◆ PROBLEM STATEMENT:
All lines at and after the one containing "The image size", up to the end of the listing below, are to be printed exactly, with the pictures omitted.

◆ SOURCE MATERIAL:
+--
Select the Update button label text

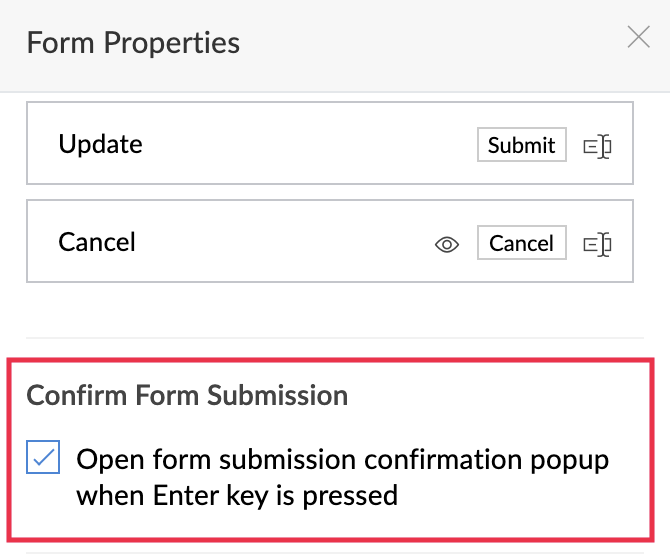[x=100, y=144]
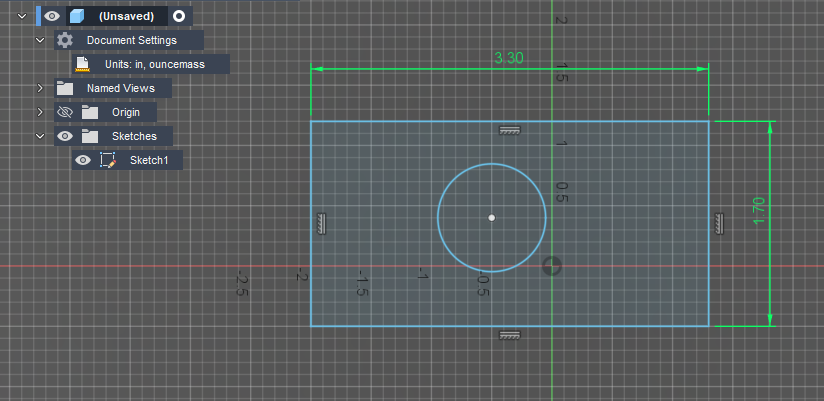The width and height of the screenshot is (824, 401).
Task: Click the Named Views folder icon
Action: pos(65,88)
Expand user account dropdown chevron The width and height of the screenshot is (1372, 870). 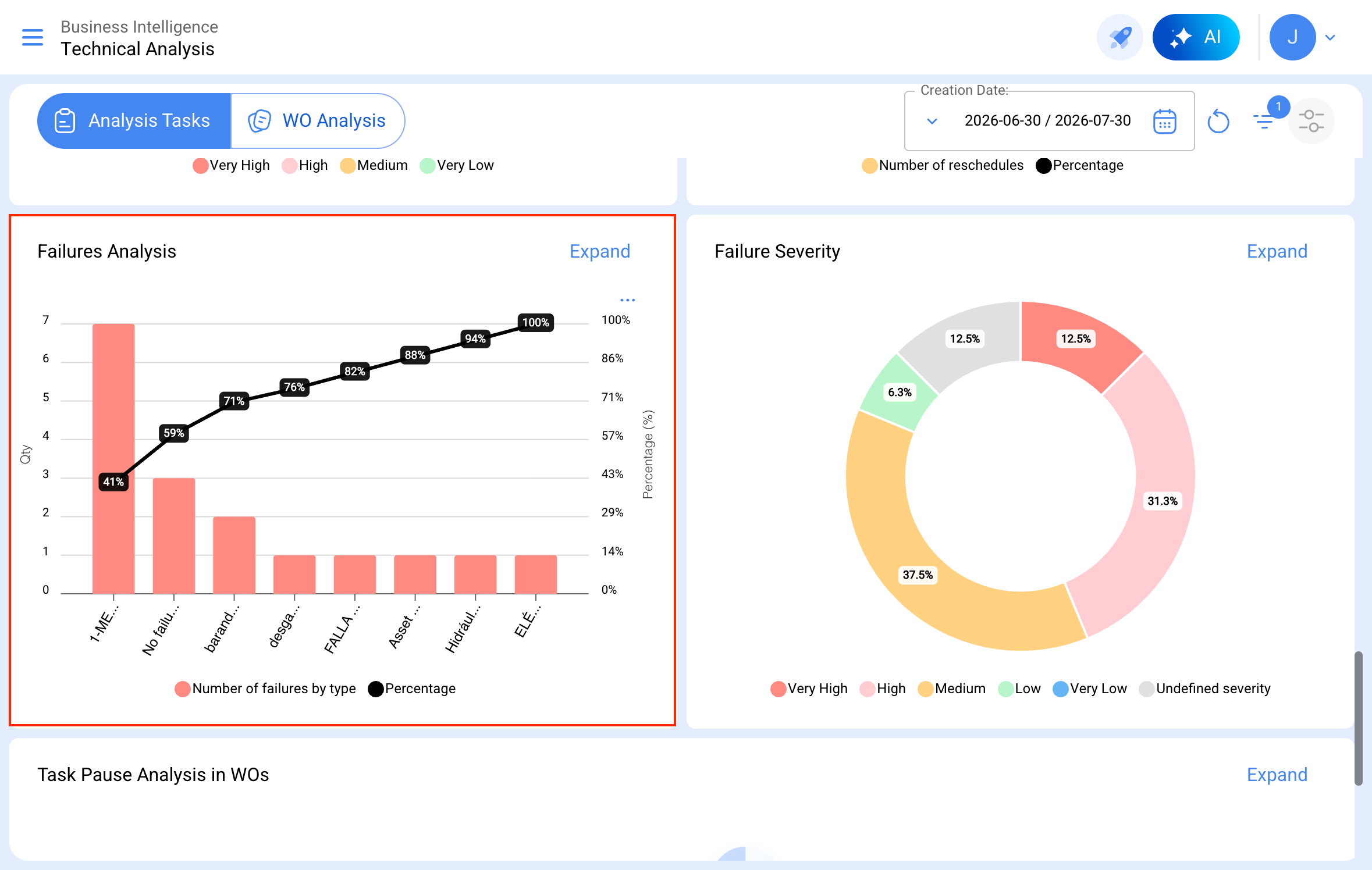pos(1330,38)
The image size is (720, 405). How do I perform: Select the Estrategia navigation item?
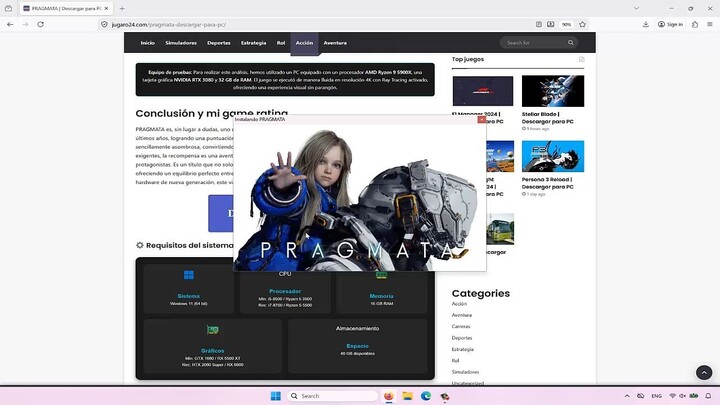[254, 43]
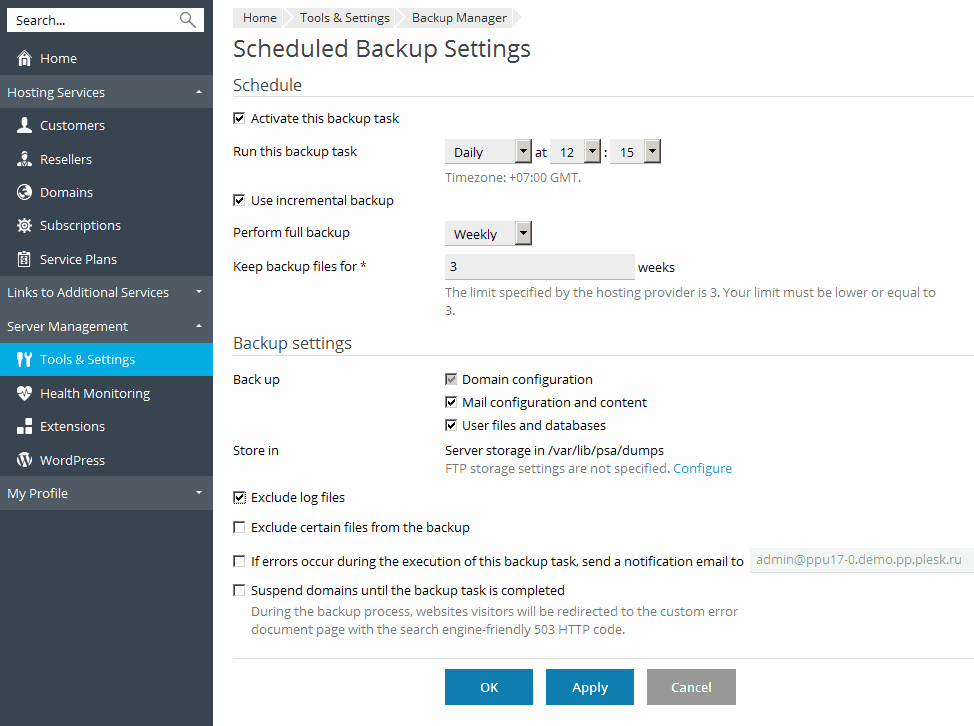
+--
◆ EXERCISE SOLUTION:
The image size is (720, 405). How do I perform: Select the Estrategia navigation item?
[254, 43]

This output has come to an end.